■ Set exercise
Write out word for word everything in the data from the line containing "1471x812 pixels. How" down to the line containing "Action: 28,231", including both of those lines.

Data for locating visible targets
· · · ·
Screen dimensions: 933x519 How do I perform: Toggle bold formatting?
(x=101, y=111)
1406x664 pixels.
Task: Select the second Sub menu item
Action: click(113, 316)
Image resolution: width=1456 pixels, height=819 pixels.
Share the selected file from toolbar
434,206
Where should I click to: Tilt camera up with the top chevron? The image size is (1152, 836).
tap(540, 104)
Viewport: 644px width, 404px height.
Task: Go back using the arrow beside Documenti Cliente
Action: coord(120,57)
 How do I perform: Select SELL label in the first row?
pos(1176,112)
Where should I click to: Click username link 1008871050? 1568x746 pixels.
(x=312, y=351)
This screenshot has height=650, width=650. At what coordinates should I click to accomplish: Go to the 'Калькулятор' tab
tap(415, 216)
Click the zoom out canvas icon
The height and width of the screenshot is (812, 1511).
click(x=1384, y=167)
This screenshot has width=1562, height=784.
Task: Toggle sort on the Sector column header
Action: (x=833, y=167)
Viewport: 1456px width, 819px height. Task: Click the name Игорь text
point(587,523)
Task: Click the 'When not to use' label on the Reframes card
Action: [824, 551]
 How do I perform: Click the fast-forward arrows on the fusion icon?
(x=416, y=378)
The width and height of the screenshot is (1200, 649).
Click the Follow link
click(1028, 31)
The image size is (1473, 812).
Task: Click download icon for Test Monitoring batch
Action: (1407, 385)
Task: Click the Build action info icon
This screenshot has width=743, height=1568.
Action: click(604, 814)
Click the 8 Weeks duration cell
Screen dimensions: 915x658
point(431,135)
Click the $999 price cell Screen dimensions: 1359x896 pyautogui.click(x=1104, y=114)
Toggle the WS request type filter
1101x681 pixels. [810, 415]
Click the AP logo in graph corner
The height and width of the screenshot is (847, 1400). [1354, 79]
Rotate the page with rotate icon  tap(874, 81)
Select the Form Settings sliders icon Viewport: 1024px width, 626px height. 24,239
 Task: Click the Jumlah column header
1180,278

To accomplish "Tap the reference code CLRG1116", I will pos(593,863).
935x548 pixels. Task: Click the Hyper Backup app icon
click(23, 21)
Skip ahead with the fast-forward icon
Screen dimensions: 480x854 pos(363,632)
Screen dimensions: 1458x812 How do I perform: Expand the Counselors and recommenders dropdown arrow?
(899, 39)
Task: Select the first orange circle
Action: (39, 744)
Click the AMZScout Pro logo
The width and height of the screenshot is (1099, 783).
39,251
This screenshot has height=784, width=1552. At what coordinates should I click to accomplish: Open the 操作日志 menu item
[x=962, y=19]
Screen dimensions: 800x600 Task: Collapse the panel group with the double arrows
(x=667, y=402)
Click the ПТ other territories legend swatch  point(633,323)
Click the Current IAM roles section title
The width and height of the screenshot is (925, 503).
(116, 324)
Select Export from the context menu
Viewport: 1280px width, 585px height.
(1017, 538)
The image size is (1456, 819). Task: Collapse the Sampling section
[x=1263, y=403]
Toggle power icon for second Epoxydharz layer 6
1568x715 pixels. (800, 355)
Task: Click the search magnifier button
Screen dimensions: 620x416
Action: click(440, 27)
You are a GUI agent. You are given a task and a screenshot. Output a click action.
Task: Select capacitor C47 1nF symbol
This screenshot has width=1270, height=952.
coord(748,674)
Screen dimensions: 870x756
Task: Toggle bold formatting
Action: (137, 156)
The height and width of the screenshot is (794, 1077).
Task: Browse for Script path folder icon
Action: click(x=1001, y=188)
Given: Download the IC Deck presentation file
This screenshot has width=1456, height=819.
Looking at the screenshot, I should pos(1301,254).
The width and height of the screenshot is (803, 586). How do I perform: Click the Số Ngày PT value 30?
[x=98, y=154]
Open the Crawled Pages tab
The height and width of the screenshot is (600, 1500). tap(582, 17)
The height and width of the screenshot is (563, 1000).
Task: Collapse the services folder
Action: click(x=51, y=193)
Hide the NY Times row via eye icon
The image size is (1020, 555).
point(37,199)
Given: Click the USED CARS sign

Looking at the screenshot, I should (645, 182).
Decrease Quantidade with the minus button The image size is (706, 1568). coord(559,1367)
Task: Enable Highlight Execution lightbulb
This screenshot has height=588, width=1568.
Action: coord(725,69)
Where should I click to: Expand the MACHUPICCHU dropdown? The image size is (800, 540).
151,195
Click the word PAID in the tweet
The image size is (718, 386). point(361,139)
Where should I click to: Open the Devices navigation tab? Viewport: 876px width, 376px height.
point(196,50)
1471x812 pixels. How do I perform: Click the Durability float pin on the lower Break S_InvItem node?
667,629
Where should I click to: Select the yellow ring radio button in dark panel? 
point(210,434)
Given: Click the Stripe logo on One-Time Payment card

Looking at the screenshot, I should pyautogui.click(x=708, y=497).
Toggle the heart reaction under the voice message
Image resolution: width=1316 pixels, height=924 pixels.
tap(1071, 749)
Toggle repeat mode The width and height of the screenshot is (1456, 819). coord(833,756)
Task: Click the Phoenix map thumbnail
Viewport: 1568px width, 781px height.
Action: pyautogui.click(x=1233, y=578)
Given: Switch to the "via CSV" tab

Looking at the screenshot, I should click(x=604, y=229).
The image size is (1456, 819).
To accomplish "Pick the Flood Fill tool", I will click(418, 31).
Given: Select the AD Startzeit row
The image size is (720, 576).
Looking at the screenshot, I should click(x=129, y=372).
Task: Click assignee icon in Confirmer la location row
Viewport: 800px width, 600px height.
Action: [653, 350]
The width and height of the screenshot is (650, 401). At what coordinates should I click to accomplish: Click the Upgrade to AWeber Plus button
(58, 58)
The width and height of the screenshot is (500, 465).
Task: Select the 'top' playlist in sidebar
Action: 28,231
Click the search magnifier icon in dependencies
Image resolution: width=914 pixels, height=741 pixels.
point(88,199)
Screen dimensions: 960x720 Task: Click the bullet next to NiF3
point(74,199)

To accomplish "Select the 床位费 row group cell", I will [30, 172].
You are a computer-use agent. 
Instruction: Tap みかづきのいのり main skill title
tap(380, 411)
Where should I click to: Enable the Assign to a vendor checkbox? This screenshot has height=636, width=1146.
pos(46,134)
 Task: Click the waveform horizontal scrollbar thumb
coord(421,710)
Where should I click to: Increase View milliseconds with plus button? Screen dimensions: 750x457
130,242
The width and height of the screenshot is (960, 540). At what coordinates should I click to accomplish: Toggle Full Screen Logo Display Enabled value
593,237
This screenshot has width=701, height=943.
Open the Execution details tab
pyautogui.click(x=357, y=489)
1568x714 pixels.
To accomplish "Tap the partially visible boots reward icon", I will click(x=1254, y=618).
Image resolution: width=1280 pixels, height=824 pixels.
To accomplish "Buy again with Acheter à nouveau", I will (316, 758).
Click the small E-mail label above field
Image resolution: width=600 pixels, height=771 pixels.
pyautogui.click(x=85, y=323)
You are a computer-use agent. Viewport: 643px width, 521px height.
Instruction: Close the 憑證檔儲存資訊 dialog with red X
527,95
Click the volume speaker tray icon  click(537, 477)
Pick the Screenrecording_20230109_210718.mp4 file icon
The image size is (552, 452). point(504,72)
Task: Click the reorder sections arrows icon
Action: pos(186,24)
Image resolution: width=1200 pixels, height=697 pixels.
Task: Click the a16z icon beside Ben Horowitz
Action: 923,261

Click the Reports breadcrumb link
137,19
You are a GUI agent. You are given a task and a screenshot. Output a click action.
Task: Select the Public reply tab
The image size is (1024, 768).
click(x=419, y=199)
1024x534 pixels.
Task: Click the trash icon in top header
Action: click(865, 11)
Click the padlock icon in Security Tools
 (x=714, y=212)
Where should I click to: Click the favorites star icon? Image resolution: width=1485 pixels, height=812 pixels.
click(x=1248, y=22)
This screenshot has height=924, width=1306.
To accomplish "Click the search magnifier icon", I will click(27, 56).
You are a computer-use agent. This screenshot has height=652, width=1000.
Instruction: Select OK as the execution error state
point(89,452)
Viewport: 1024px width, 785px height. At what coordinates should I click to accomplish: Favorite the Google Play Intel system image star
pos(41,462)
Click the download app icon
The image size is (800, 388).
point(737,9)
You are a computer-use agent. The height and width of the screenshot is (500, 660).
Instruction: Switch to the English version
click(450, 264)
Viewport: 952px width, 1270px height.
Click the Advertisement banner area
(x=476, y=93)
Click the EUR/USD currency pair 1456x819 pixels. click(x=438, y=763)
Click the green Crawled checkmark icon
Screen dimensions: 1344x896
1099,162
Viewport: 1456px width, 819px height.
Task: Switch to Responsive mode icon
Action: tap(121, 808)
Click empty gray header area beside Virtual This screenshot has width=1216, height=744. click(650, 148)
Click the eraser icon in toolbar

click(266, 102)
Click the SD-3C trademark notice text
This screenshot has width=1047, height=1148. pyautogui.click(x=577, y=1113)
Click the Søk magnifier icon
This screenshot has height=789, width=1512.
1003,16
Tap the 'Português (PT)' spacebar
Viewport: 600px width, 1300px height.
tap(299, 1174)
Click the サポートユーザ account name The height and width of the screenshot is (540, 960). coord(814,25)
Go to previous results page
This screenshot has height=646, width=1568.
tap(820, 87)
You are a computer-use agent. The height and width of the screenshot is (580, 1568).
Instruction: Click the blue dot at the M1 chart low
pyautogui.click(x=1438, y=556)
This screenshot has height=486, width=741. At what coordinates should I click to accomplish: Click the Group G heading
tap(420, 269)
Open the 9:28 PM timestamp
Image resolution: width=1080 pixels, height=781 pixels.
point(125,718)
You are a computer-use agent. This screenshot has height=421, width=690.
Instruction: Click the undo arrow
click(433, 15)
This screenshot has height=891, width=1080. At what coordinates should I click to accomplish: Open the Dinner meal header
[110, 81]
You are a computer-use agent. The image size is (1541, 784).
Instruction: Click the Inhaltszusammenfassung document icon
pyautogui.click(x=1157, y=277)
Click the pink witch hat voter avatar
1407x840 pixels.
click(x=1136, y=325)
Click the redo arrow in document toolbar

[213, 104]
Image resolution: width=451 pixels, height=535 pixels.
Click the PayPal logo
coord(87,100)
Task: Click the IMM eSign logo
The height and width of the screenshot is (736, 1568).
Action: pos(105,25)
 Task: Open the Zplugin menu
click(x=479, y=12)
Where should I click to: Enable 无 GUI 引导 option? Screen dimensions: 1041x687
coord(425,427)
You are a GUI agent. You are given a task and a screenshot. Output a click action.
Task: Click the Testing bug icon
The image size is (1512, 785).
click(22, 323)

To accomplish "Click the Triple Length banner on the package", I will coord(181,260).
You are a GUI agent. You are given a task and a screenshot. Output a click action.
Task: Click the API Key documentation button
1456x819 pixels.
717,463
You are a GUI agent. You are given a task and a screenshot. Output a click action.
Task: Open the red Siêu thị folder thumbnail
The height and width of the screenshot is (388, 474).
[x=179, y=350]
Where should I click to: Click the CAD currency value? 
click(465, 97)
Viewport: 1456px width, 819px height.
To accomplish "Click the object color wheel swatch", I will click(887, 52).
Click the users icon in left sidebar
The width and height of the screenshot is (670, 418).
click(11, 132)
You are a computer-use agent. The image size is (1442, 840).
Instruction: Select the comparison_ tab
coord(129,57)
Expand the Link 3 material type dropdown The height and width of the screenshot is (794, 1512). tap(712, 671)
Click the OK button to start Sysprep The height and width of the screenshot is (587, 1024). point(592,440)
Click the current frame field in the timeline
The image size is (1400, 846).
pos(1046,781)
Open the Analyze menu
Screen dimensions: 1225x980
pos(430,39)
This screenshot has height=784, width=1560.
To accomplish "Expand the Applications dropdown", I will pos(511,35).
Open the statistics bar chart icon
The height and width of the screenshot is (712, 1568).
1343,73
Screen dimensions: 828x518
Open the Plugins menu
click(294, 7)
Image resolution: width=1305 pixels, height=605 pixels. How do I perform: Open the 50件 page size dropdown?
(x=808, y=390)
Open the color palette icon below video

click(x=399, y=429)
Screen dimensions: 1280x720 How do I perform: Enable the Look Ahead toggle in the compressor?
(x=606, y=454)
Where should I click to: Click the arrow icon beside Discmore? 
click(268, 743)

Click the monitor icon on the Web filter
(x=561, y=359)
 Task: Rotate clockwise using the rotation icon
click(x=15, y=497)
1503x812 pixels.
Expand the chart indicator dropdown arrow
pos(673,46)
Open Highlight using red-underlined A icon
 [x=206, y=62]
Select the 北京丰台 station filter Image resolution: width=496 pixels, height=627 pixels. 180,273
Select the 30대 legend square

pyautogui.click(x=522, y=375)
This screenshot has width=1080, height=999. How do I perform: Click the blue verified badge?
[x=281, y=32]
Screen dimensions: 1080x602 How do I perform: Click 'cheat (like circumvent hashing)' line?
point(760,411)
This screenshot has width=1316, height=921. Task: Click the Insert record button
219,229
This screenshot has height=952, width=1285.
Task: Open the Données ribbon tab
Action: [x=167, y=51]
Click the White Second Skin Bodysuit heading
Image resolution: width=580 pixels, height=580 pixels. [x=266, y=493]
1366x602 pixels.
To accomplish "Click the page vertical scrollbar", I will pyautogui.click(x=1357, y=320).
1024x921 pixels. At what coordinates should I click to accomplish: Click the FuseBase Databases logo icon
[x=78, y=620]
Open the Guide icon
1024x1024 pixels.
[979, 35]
· · · ·
■ Response to the exercise
1471x812 pixels. How do I perform: Click the Durability float pin on the lower Break S_InvItem node?
667,629
Where should I click to: Select the yellow ring radio button in dark panel? 
point(210,434)
Given: Click the Stripe logo on One-Time Payment card

Looking at the screenshot, I should pyautogui.click(x=708, y=497).
Toggle the heart reaction under the voice message
Image resolution: width=1316 pixels, height=924 pixels.
tap(1071, 749)
Toggle repeat mode The width and height of the screenshot is (1456, 819). coord(833,756)
Task: Click the Phoenix map thumbnail
Viewport: 1568px width, 781px height.
Action: pyautogui.click(x=1233, y=578)
Given: Switch to the "via CSV" tab

Looking at the screenshot, I should click(x=604, y=229).
The image size is (1456, 819).
To accomplish "Pick the Flood Fill tool", I will click(418, 31).
Given: Select the AD Startzeit row
The image size is (720, 576).
Looking at the screenshot, I should click(x=129, y=372).
Task: Click assignee icon in Confirmer la location row
Viewport: 800px width, 600px height.
Action: [653, 350]
The width and height of the screenshot is (650, 401). At what coordinates should I click to accomplish: Click the Upgrade to AWeber Plus button
(58, 58)
The width and height of the screenshot is (500, 465).
Task: Select the 'top' playlist in sidebar
Action: 28,231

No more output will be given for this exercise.